━━ PASSAGE TO READ ━━
The Partnership was formed to acquire royalty and net profits interests in
producing oil and gas properties, to produce and market crude oil and
natural gas produced from such properties and to distribute any net
proceeds from operations to the general and limited partners. Net revenues
from producing oil and gas properties will not be reinvested in other
revenue producing assets except to the extent that producing facilities and
wells are reworked or where methods are employed to improve or enable more
efficient recovery of oil and gas reserves. The economic life of the
Partnership will thus depend on the period over which the Partnership's oil
and gas reserves are economically recoverable.
Increases or decreases in Partnership revenues and, therefore,
distributions to partners will depend primarily on changes in the prices
received for production, changes in volumes of production sold, lease
operating expenses, enhanced recovery projects, offset drilling activities
pursuant to farm-out arrangements, sales of properties, and the depletion
of wells. Since wells deplete over time, production can generally be
expected to decline from year to year.
Well operating costs and general and administrative costs usually decrease
with production declines; however, these costs may not decrease
proportionately. Net income available for distribution to the partners is
therefore expected to fluctuate in later years based on these factors.
Based on current conditions, management does not anticipate performing
workovers during the year. The Partnership could possibly experience a
normal decline.
Oil and Gas Properties
Oil and gas properties are accounted for at cost under the full-cost
method. Under this method, all productive and nonproductive costs incurred
in connection with the acquisition, exploration and development of oil and
gas reserves are capitalized. Gain or loss on the sale of oil and gas
properties is not recognized unless significant oil and gas reserves are
involved.
The Partnership's policy for depreciation, depletion and amortization of
oil and gas properties is computed under the units of revenue method.
━━━
_GIVEN INSTRUCTION 1_. Can you write out all of the records below again, requests included, but scale every coordinate in the answers by 1.75, rounding each to a whole number with halves going up? Omit the pictures.
━━ DATA EXTRACT ━━
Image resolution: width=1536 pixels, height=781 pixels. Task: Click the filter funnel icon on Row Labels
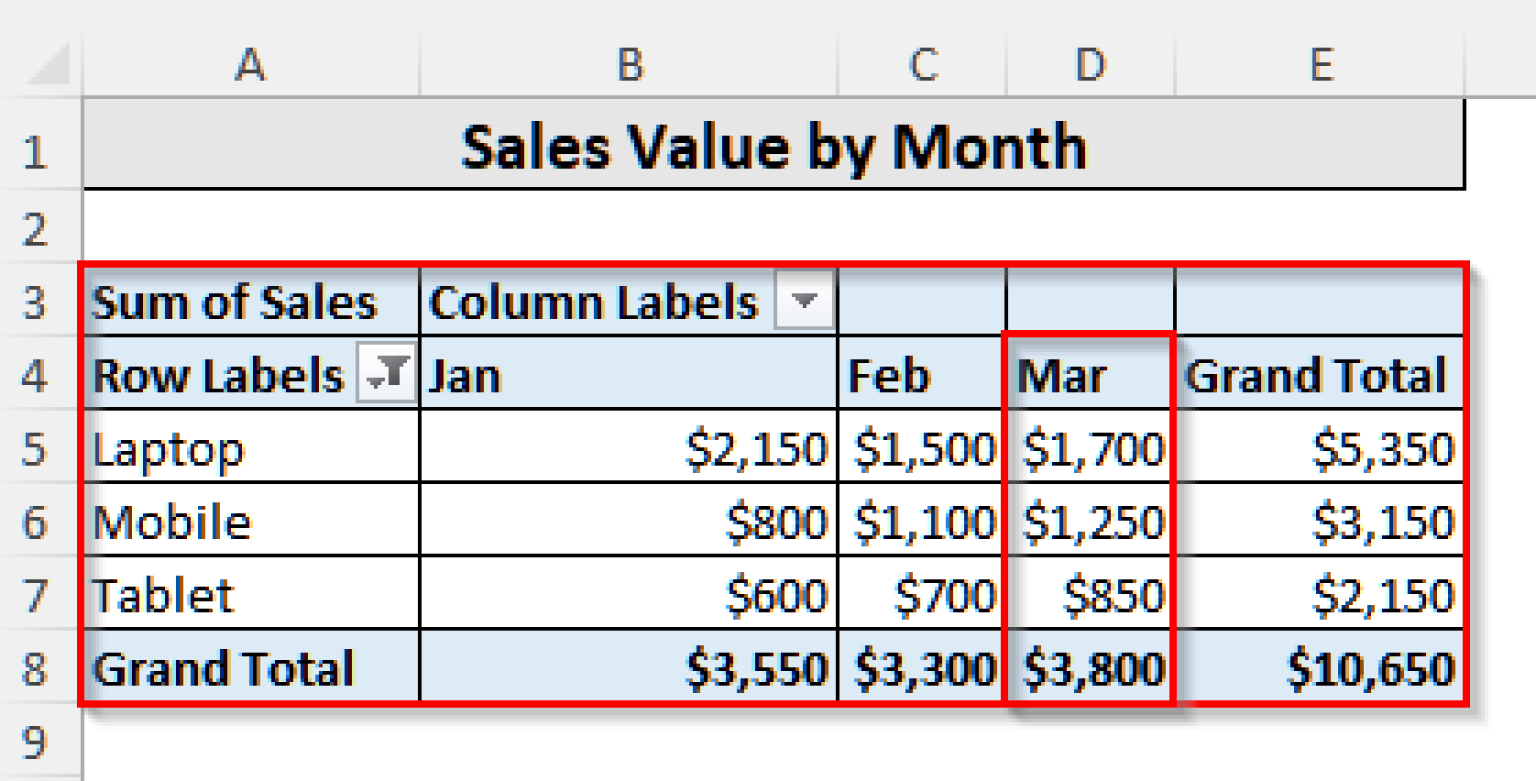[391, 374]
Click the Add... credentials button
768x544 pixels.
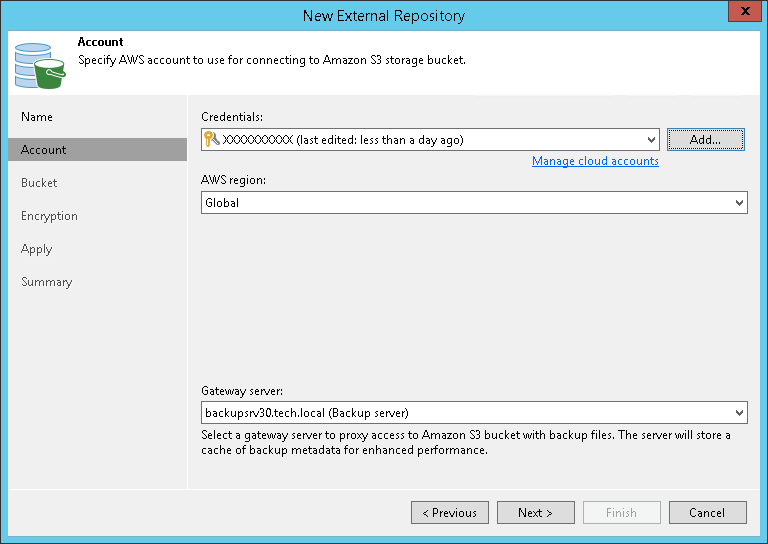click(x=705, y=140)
━━━
_GIVEN INSTRUCTION 2_. Could you pick up the passage on the oil and gas partnership after its last sentence and continue it?

_RESULT 1_.
Image resolution: width=1536 pixels, height=781 pixels. Task: Click the filter funnel icon on Row Labels
[684, 655]
Click the Add... credentials button
768x544 pixels.
click(x=1234, y=245)

_RESULT 2_.
Under the units of revenue method, depreciation, depletion and amortization
is computed on the basis of current gross revenues from production in
relation to future gross revenues, based on current prices, from estimated
production of proved oil and gas reserves.
Should the net capitalized costs exceed the estimated present value of oil
and gas reserves, discounted at 10%, such excess costs would be charged to
current expense. The Partnership's capitalized costs did not exceed the
estimated present value of reserves as of June 30, 2000.
<PAGE>
Results of Operations
A. General Comparison of the Quarters Ended June 30, 2000 and 1999
The following table provides certain information regarding performance
factors for the quarters ended June 30, 2000 and 1999:
Three Months
Ended Percentage
June 30, Increase
2000 1999 (Decrease)
---- ---- ----------
Average price per barrel of oil $ 28.39 15.89 79%
Average price per mcf of gas $ 4.35 1.99 119%
Oil production in barrels 1,600 2,000 (20%)
Gas production in mcf 17,300 20,800 (17%)
Income from net profits interests $ 75,605 33,792 124%
Partnership distributions $ 55,000 25,699 114%
Limited partner distributions $ 49,500 23,299 112%
Per unit distribution to limited
partners $ 10.20 4.80 112%
Number of limited partner units 4,851 4,851
Revenues
The Partnership's income from net profits interests increased to $75,605
from $33,792 for the quarters ended June 30, 2000 and 1999, respectively,
an increase of 124%. The principal factors affecting the comparison of the
quarters ended June 30, 2000 and 1999 are as follows:
1. The average price for a barrel of oil received by the Partnership
increased during the quarter ended June 30, 2000 as compared to the
quarter ended June 30, 1999 by 79%, or $12.50 per barrel, resulting in
an increase of approximately $25,000 in income from net profits
interests. Oil sales represented 38% of total oil and gas sales during
the quarter ended June 30, 2000 as compared to 43% during the quarter
ended June 30, 1999.
The average price for an mcf of gas received by the Partnership
increased during the same period by 119%, or $2.36 per mcf, resulting
in an increase of approximately $49,100 in income from net profits
interests.
The total increase in income from net profits interests due to the
change in prices received from oil and gas production is approximately
$74,100. The market price for oil and gas has been extremely volatile
over the past decade, and management expects a certain amount of
volatility to continue in the foreseeable future.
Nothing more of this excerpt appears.